Review articles

Biocompatible peritoneal dialysis solutions: do they indeed affect the outcome?

Alicja E. Grzegorzewska
Published online: April 01, 2009

Numerous studies have confirmed beneficial effects of polyglucose dialysis solution (PG‑DS), an amino acid dialysis solution (AA‑DS), and bicarbonate (bic) or bicarbonate/lactate (bic/lac) buffered solutions on selected components of peritoneal bioavailability or clinical parameters of peritoneal dialysis (PD) patients. Few adverse effects have also been described. A question arises whether these solutions affect the PD outcome. A bettercontrolled fluid status of PD patients associated with the use of PG‑DS has been shown in a double‑blind randomized controlled trial. Continuous cyclic PD patients treated with the PG‑DS did not show changes in solute kinetics and peritoneal membrane markers remained unaltered. The use of PG‑DS in anuric automated PD patients was associated with less impaired membrane function. A prospective, randomized, controlled study on the AA‑DS in malnourished continuous ambulatory PD patients did not show significant effects of the AA‑DS on patient survival, hospitalization rate, C‑reactive protein levels, total urea Kt/V, ultrafiltration and drop‑out rates, but nutritional status improved or was stable.
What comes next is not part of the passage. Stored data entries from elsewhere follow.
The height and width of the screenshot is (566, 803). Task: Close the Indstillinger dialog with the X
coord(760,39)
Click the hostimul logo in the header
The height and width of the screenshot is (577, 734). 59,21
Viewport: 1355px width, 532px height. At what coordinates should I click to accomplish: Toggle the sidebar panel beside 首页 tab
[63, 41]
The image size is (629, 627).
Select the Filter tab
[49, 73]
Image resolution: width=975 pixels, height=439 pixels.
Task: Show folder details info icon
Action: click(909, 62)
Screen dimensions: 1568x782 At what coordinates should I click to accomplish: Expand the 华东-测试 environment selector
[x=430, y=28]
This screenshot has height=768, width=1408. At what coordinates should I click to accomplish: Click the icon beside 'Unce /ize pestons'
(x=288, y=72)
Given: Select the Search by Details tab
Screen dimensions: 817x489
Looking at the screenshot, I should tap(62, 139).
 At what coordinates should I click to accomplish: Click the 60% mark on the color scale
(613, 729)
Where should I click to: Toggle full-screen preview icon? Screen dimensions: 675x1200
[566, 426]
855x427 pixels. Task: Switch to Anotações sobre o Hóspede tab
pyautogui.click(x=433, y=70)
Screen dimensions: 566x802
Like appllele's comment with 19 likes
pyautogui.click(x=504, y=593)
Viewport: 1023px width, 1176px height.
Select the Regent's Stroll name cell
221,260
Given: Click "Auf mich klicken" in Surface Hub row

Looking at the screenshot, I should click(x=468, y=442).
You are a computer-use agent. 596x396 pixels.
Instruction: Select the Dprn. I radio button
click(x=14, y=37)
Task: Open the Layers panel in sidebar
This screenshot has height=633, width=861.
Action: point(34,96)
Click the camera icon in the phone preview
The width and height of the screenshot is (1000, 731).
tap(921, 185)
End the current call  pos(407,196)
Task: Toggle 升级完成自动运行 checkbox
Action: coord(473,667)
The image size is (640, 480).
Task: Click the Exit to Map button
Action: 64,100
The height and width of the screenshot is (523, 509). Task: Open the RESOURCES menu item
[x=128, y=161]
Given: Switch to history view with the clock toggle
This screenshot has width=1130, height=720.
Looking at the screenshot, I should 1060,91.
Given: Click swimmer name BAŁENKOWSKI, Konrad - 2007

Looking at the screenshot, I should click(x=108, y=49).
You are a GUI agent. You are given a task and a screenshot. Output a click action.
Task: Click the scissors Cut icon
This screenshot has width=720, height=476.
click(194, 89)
Improved acid‑base balance with bic‑buffered solutions was shown in patients treated with automated PD or continuous PD. A registry‑based study suggests better survival of patients treated with a neutral pH, low glucose degradation product solution, but there were no differences in dialysis technique survival, peritonitis‑free survival, or peritonitis rates. However, reduced peritonitis rate was also reported with the use of bic/lac solutions. Current concepts of PD solutions involve efforts to use fluids which combine the advantages of PG‑DS, AA‑DS and bic‑buffered solutions. Large-scale studies should be continued to improve biocompatibility of peritoneal solutions and to establish their effect on the clinical outcome.